Problem
Print the records from the line containing "The height and" to the line containing "is (1024, 587).", keeping each line unchanged.

Data for this task

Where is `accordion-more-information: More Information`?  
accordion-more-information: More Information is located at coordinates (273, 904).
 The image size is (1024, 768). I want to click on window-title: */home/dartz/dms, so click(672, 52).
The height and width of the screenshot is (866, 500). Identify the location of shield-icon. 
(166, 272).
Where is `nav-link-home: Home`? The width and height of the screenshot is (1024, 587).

* * *

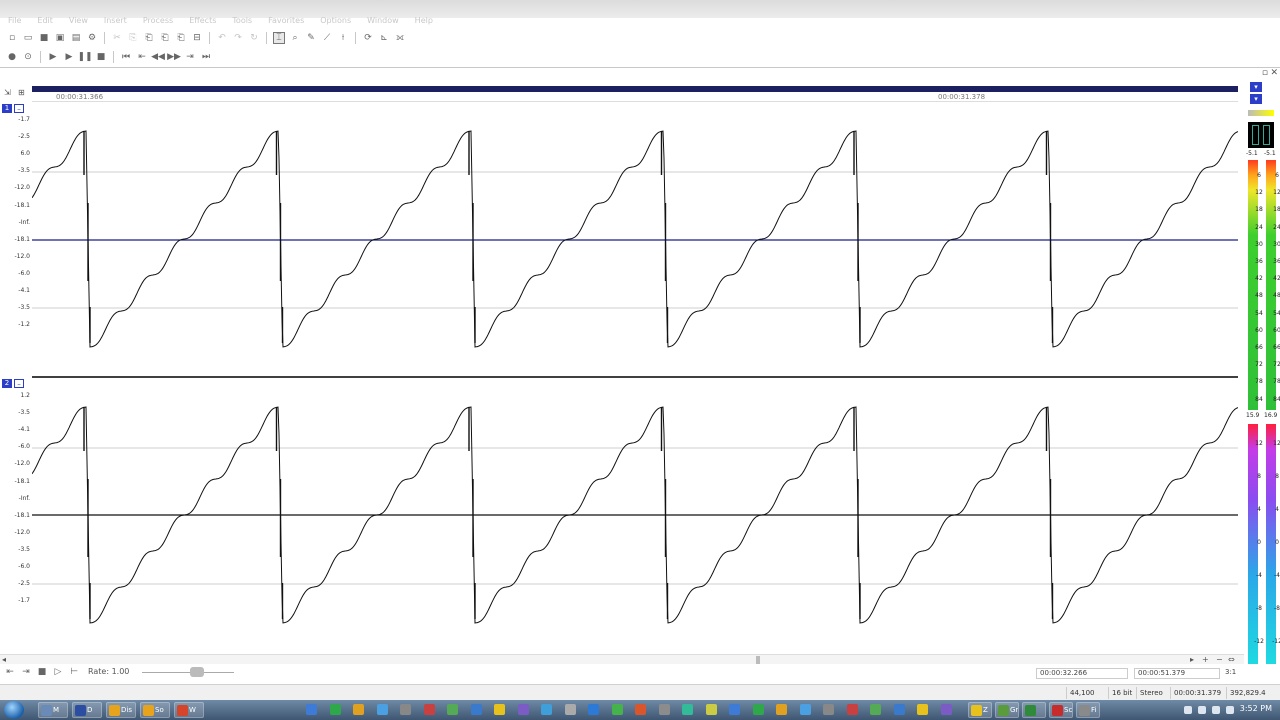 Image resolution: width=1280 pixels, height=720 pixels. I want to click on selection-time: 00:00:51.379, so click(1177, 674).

Written answer
The height and width of the screenshot is (866, 500). Identify the location of shield-icon. 
(166, 272).
Where is `nav-link-home: Home`? The width and height of the screenshot is (1024, 587).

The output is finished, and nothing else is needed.